Processors and Growers Research Organisation

Developing novel seed treatments for grain legumes: optimising sustainable outcomes in agricultural systems

Increasing food security whilst simultaneously reducing environmental impacts and enhancing resilience to future climate are the key challenges facing agriculture. Agronomic sustainability can be facilitated by incorporating legume crops, such as peas and beans, into crop rotations. Legumes are able to fix atmospheric nitrogen through their symbiotic root-nodule bacteria (e.g. Rhizobia spp.), and thus reduce the need for synthetic fertiliser input. Successful root nodulation relies upon agricultural soils having a sufficiently high inoculum potential. However, intensively farmed soils are often lacking in populations of rhizobia due to the rotation of non-leguminous crops and high application rates of synthetic nitrogenous fertilisers. A strategy to combat this is to directly treat the seed with a concentrated inoculum of rhizobia, which ensures suitably high concentrations of root-nodule bacteria in the rhizosphere of the growing root. Because this technology is suitably advanced, there is now the opportunity to enhance and optimise this process by combining seed treatments that are able to simultaneously increase biological nitrogen fixation and induce disease resistance through the addition of plant growth-promoting rhizobacteria (PGPR) and resistance elicitors.

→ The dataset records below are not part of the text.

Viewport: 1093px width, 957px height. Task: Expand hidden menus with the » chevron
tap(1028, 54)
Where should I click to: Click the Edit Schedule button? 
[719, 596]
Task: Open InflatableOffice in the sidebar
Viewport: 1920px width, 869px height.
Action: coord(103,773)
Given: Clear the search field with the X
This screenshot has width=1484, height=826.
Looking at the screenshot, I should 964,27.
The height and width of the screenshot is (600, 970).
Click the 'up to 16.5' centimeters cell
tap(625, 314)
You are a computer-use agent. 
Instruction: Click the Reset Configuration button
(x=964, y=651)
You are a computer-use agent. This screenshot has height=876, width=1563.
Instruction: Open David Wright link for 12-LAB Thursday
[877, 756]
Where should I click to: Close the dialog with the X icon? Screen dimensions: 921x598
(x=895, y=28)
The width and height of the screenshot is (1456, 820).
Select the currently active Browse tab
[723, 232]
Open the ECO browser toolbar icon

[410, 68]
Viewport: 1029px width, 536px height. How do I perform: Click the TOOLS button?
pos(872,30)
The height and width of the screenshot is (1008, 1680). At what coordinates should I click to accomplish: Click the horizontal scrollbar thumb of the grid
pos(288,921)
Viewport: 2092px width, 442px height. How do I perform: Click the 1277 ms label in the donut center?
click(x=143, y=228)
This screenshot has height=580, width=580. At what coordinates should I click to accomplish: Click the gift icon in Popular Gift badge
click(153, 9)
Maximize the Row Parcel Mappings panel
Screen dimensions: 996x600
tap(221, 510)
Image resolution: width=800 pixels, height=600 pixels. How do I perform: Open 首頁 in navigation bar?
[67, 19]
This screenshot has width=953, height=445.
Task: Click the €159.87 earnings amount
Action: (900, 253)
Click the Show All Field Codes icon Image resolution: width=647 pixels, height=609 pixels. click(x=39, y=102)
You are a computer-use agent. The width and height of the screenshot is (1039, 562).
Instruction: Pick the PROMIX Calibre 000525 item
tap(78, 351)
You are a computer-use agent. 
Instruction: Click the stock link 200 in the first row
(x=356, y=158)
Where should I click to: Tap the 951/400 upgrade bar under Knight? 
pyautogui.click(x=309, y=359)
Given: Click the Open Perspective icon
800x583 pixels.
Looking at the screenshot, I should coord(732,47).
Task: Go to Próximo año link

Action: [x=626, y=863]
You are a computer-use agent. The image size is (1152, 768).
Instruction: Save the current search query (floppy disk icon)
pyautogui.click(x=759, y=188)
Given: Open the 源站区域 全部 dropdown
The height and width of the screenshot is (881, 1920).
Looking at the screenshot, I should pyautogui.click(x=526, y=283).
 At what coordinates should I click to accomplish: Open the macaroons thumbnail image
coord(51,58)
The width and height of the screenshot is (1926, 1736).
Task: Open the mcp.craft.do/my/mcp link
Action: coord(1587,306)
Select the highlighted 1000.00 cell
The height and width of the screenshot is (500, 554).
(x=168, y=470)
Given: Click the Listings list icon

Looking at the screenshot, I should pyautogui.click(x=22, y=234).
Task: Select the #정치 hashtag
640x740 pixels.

The mechanistic and physiological basis of such seed treatments however, needs critical evaluation in a sustainable agricultural context. Therefore, the focus of this studentship will be to develop novel legume-microbe seed treatments as either practical liquid, solid or seed coating formulations, and assess subsequent root nodulation, plant development and disease resistance in peas and faba bean, which are important agronomic legume species in both the UK and in the developing world. In addition to the benefits of legume seed treatments for European agricultural systems, this project will also explore how this technology can be transferred and adapted to local situations in developing countries for adoption by resource-poor farmers.  

Specifically, the objectives of this project are to:

1. Characterise novel rhizobial isolates for improved inoculum longevity and improved N-fixing efficacy

2. Combine rhizobial isolates with other key symbionts such as PGPR and resistance elicitors (e.g. biomass-derived elicitors)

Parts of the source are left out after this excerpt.